Wednesday, August 06, 2014

Solar Energy Farm Coming to City Owned Land


In Executive Session on August 5th San Angelo's City Council approved the negotiation and execution of a lease of approximately 80 acres to OE Renewables Texas LLC.  A search of state databases lead to OneEnergy Renewables.


Their website states:

“Utility-Scale” solar refers to projects with a generating capacity greater than 2 megawatts (MW) that provide power directly to the electric grid. To put this in perspective in terms of required land, a 2 MW solar project would require roughly 15 acres of land, and a 10MW solar project would require roughly 60 acres of land.

The land City Council approved for lease could support a 12.5 MW solar project.  Representative Drew Darby pushed for the state to subsidize industrial scale solar in the 2011 Texas Legislature.  I expect that push to return.

From the time we sign a lease, it typically takes 1 to 3 years to complete the solar development. This includes 18 to 24 months for the development phase and around 12 to 18 months of construction.
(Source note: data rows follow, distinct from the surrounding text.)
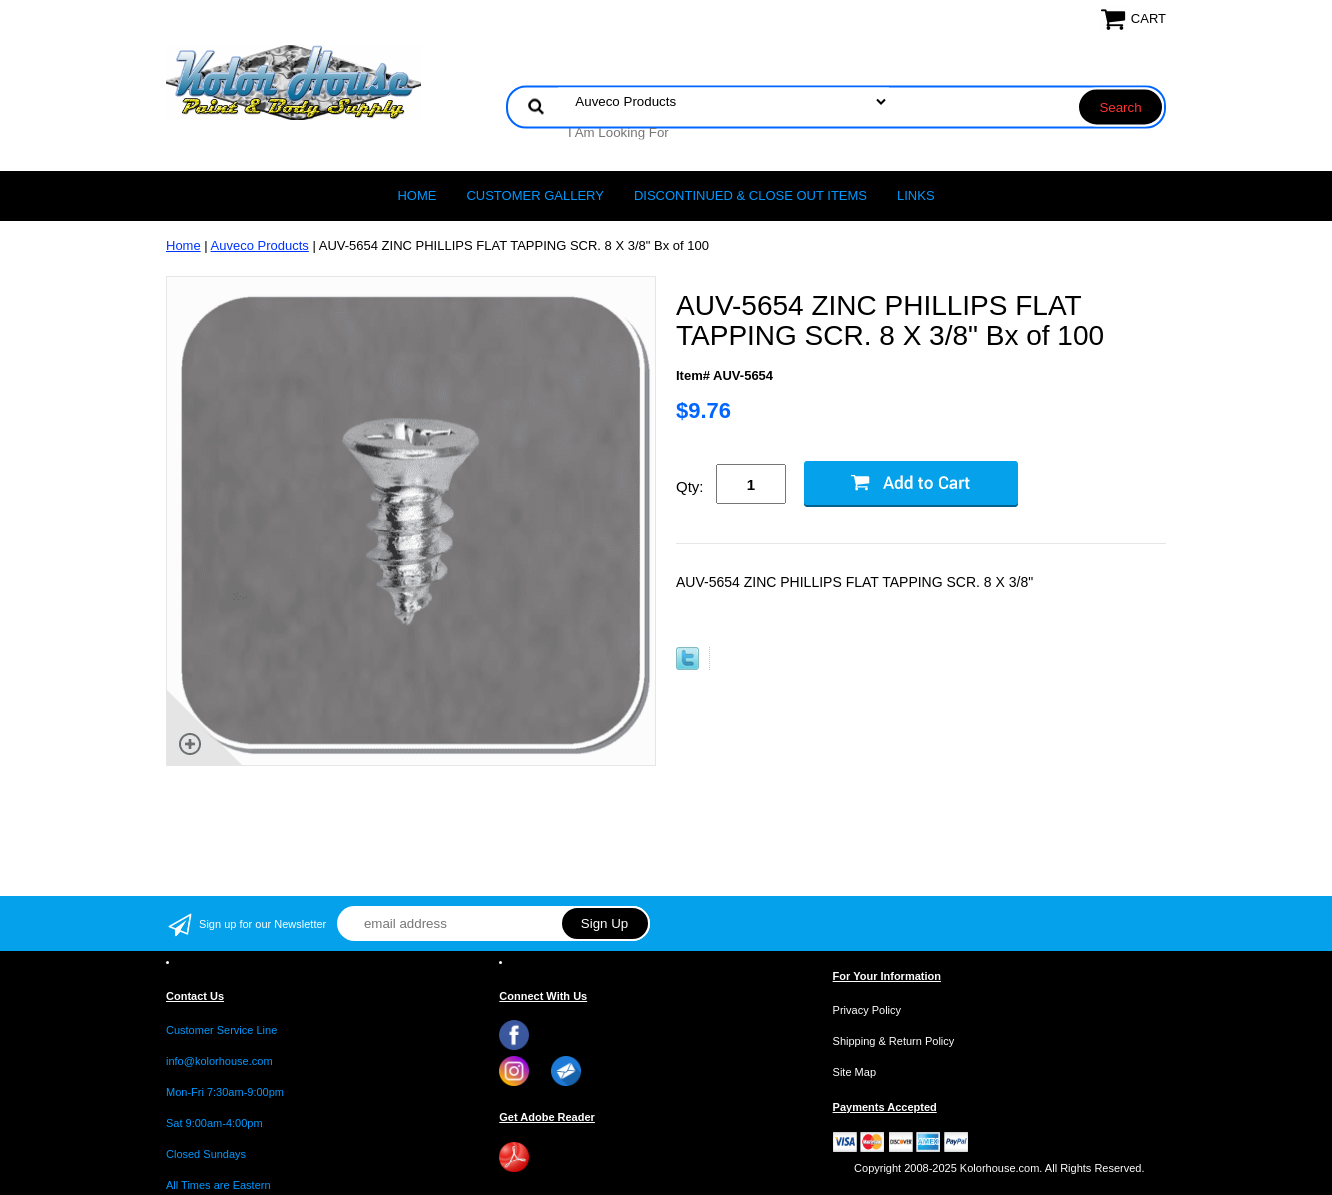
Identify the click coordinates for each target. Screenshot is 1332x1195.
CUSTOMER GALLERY (535, 195)
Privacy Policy (867, 1010)
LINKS (916, 195)
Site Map (854, 1072)
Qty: (690, 486)
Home (416, 195)
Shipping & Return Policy (894, 1041)
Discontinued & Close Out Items (750, 195)
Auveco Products (260, 245)
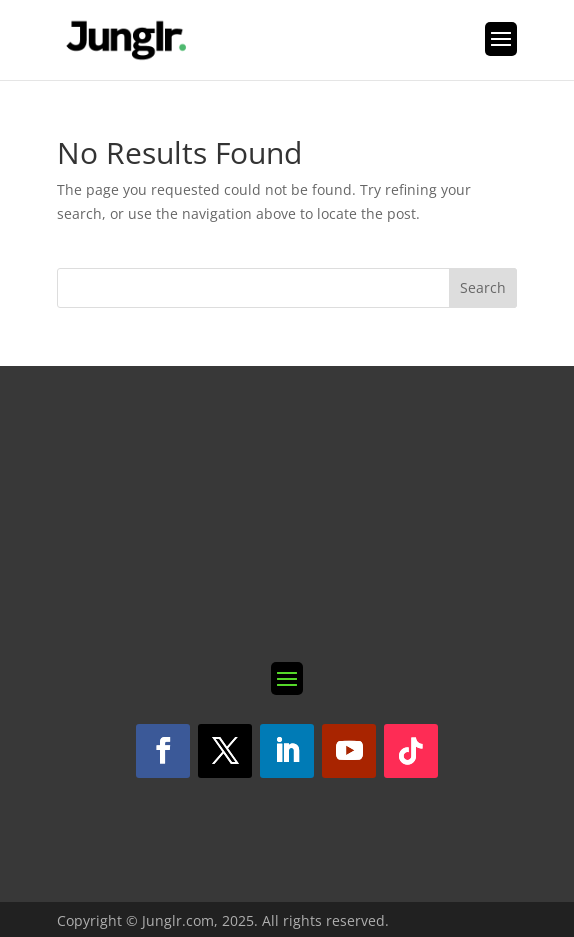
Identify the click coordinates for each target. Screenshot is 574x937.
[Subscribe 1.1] (286, 513)
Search (483, 287)
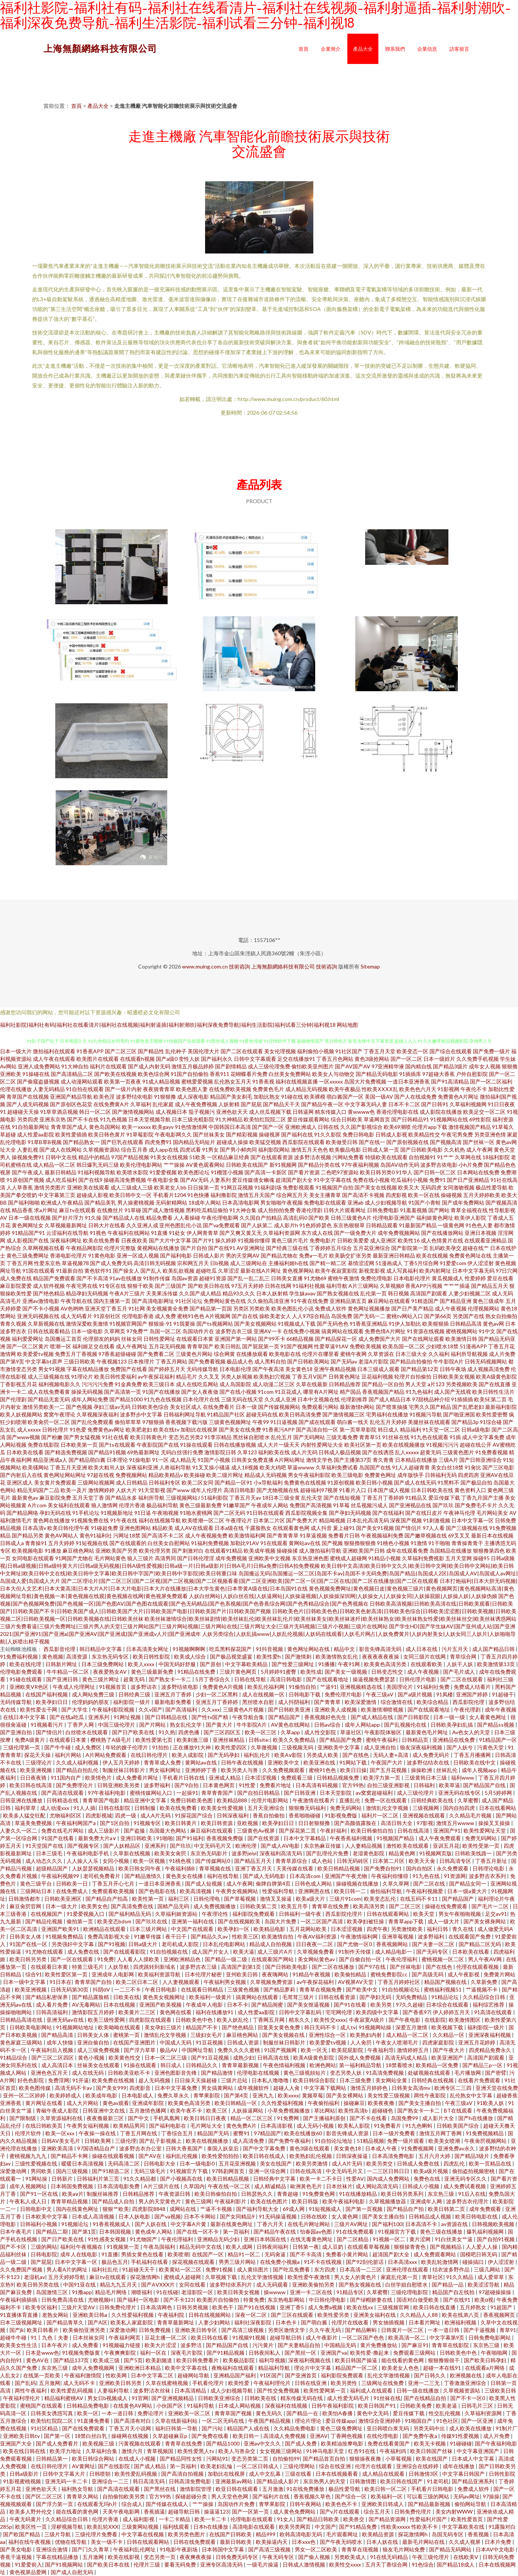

Actual timelines vary by project and may take up to 5 years depending on market variability and state regulatory processes.

COSADC, the city's development corporation, worked the deal which council approved.  It will be interesting to hear more details.  I assume they will come before the public at some point, especially as OneEnergy's #2 commitment is to "be transparent."

It doesn't hurt that Texas wholesale energy prices are fixin' to jump into the stratosphere:

Peak wholesale energy prices will soar to $9,000 per megawatt hour in 2015 from $5,000 today.  They went from $3,000 to $4,500 in 2012.   
 Watch this deal and how the average citizen benefits.